-- begin SUPPLIED ENTRIES --

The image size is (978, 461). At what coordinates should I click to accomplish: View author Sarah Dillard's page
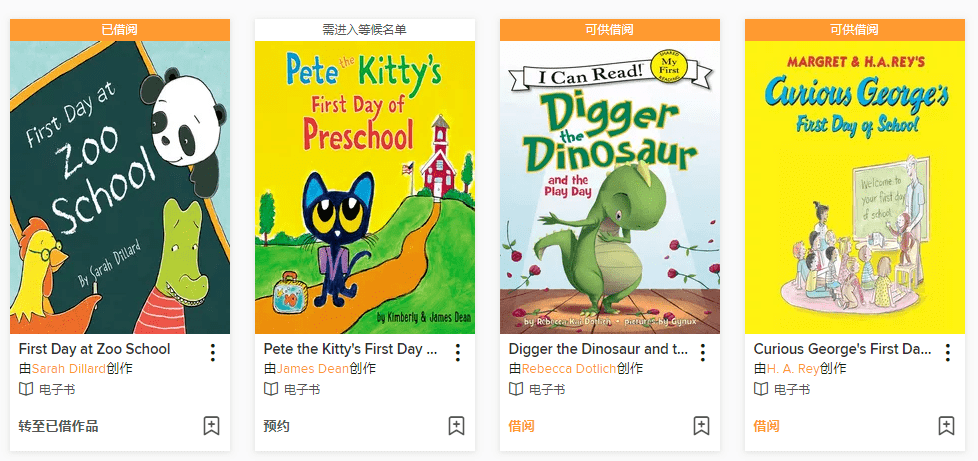pos(69,369)
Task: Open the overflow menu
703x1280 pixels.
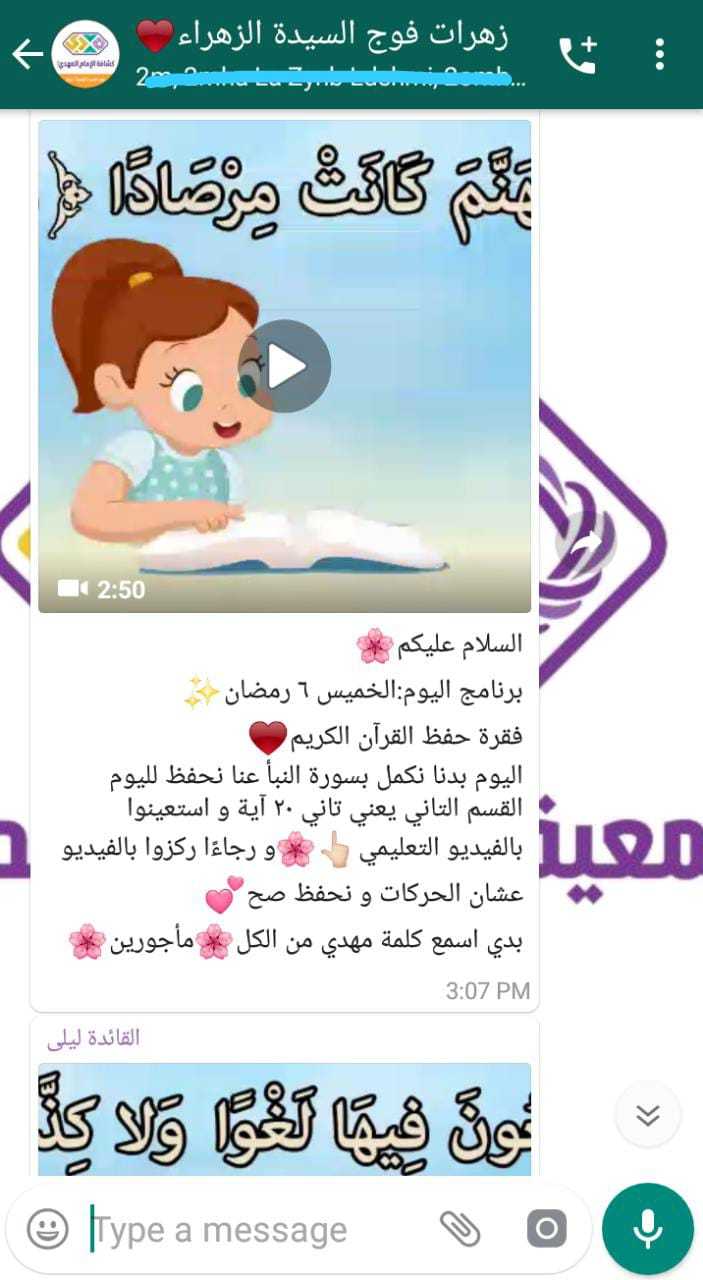Action: tap(660, 55)
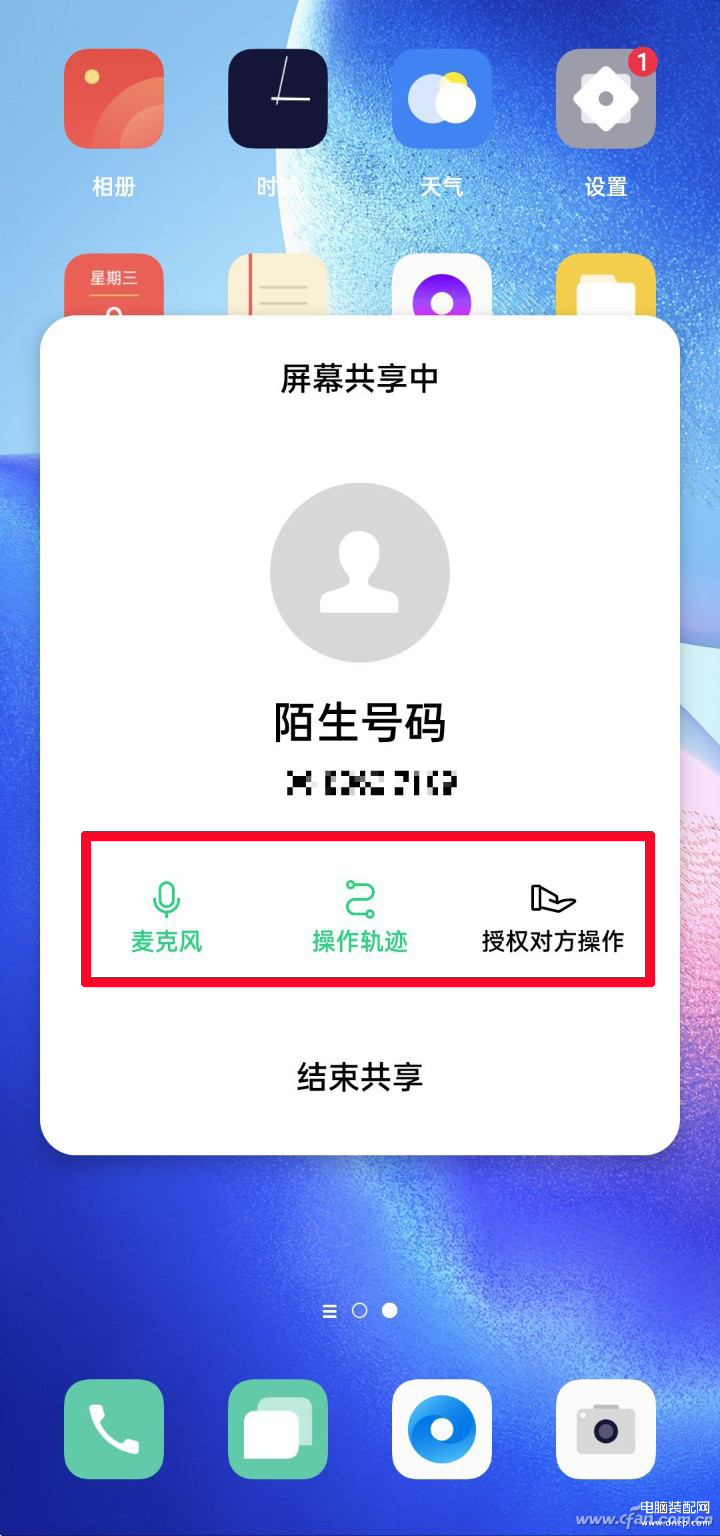Image resolution: width=720 pixels, height=1536 pixels.
Task: Open the Camera app in dock
Action: 605,1429
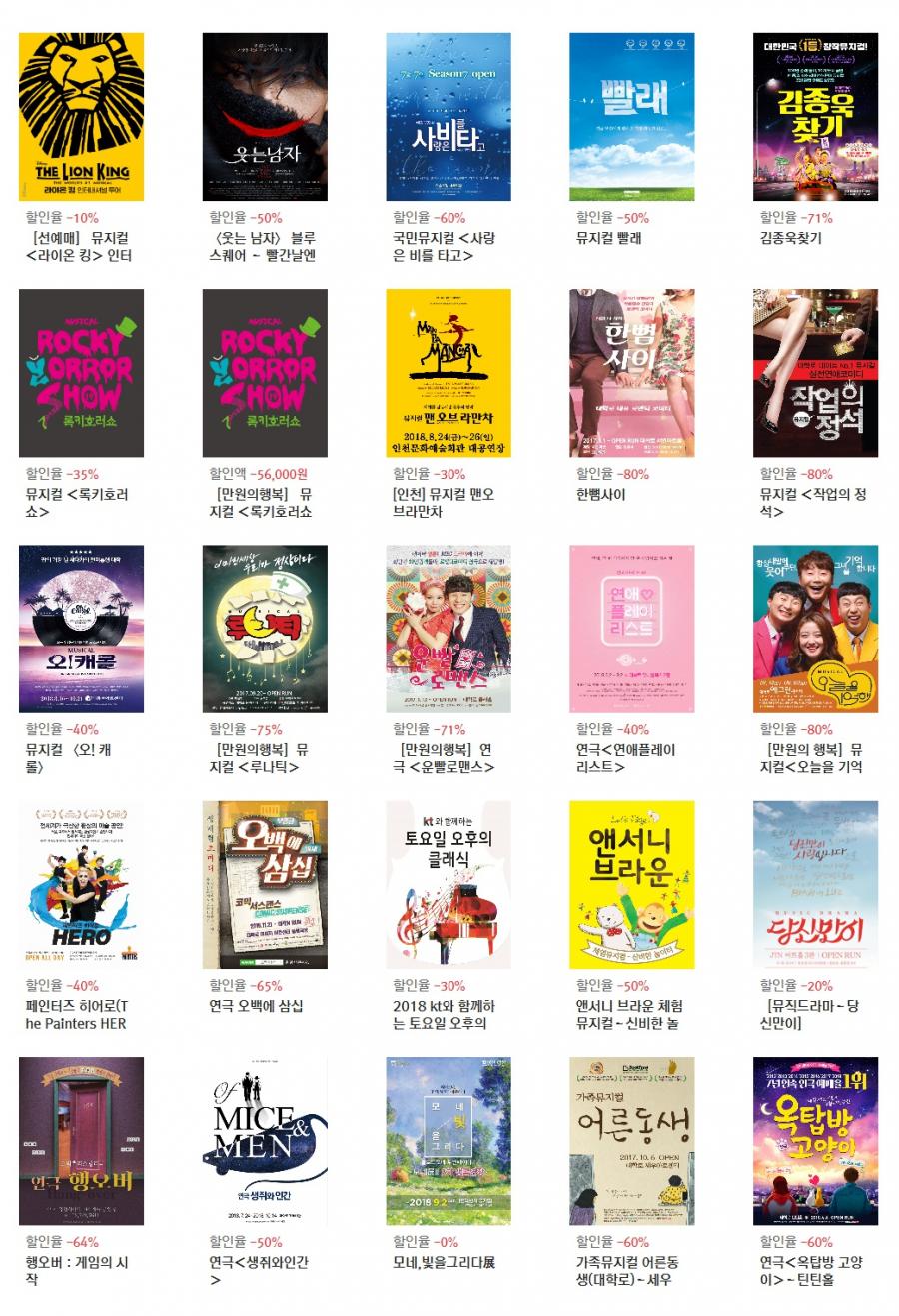
Task: Open 작업의 정석 musical
Action: 815,373
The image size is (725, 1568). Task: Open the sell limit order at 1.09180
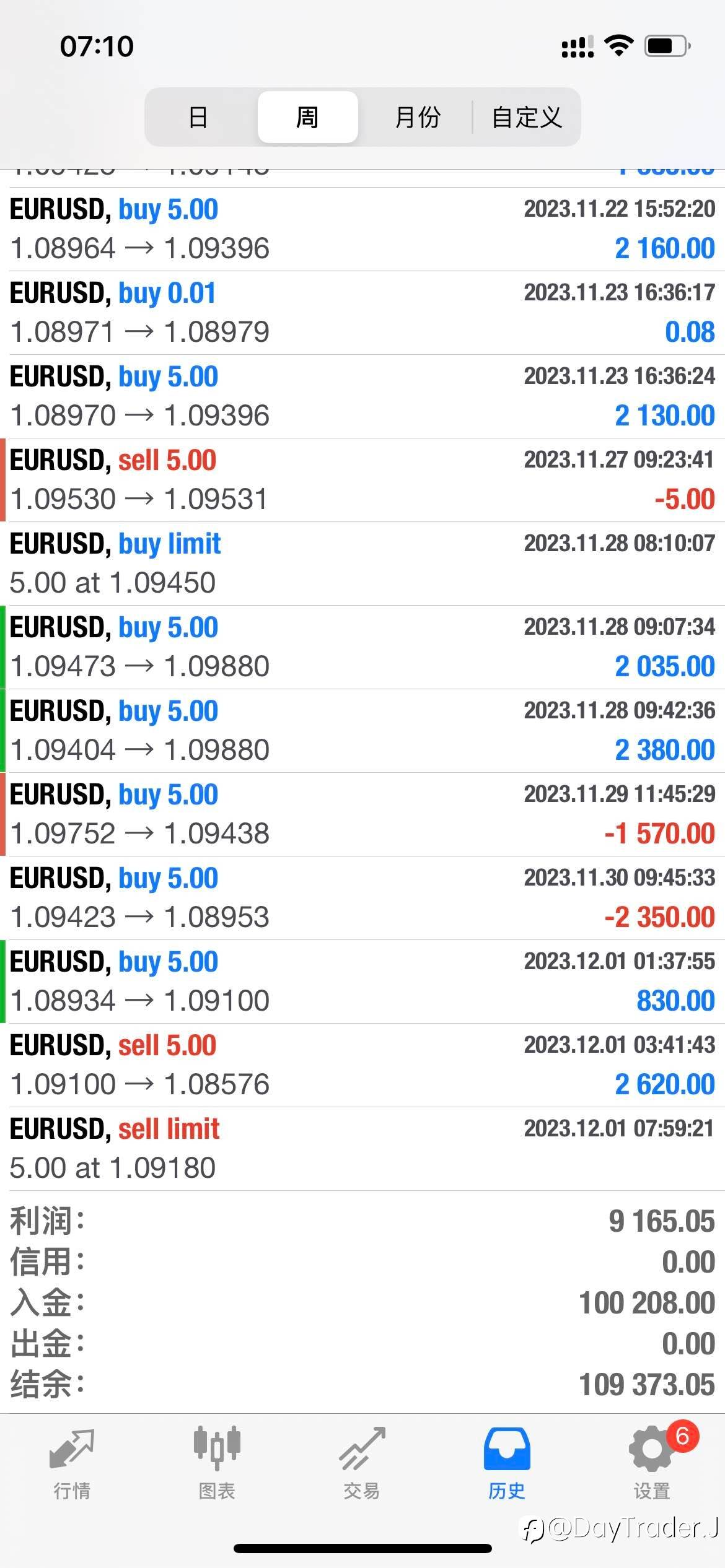362,1149
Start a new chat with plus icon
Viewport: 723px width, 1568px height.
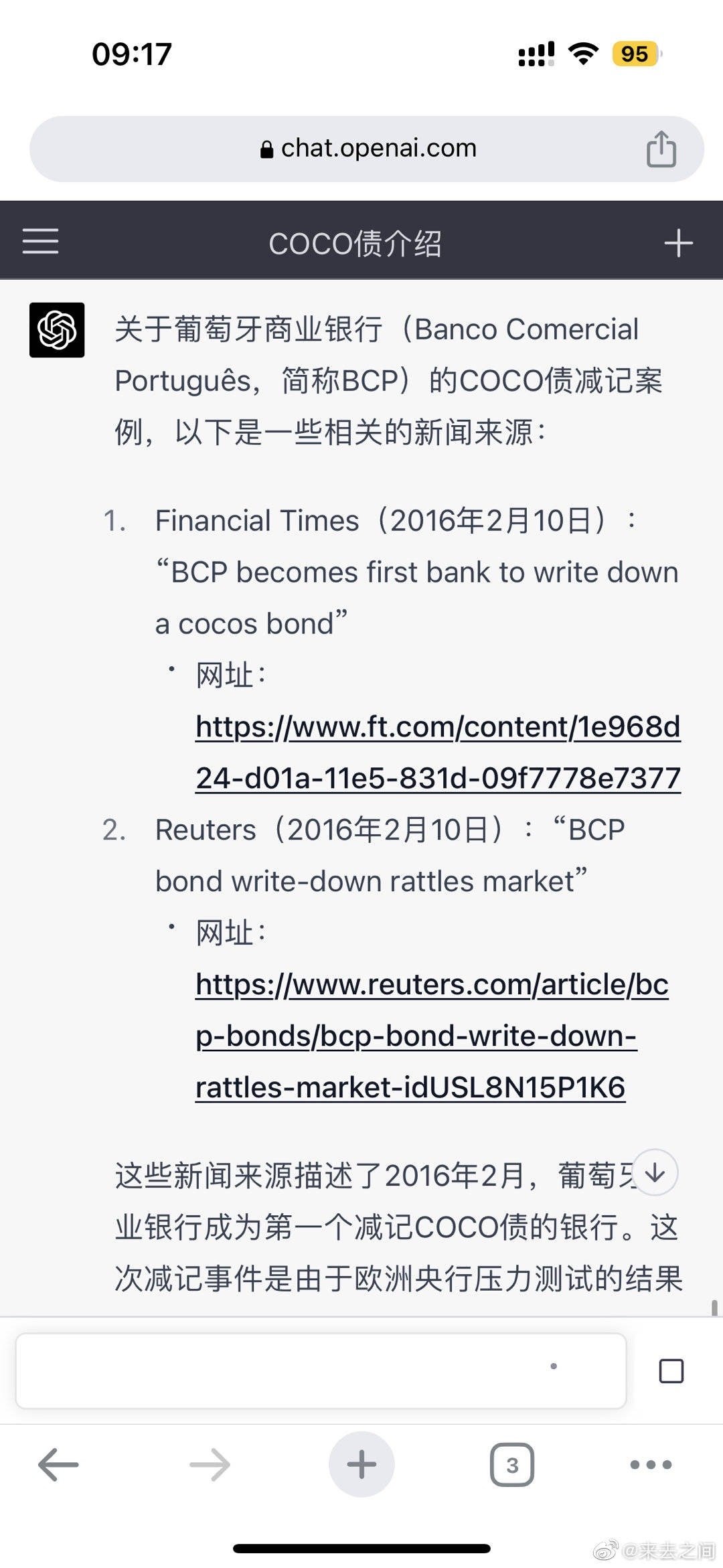point(678,242)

-- end SUPPLIED ENTRIES --

# WRITTEN REQUEST
Copy out all of the lines above word for word, leaving out the pictures.

# EXPECTED OUTPUT
The image size is (978, 461). At what coordinates should I click to accomplish: View author Sarah Dillard's page
pos(69,369)
Task: Open the overflow menu
703x1280 pixels.
Action: tap(660, 55)
Image resolution: width=720 pixels, height=1536 pixels.
Task: Open the Camera app in dock
Action: 605,1429
Task: Open 작업의 정석 musical
Action: 815,373
The image size is (725, 1568). Task: Open the sell limit order at 1.09180
362,1149
Start a new chat with plus icon
Viewport: 723px width, 1568px height.
point(678,242)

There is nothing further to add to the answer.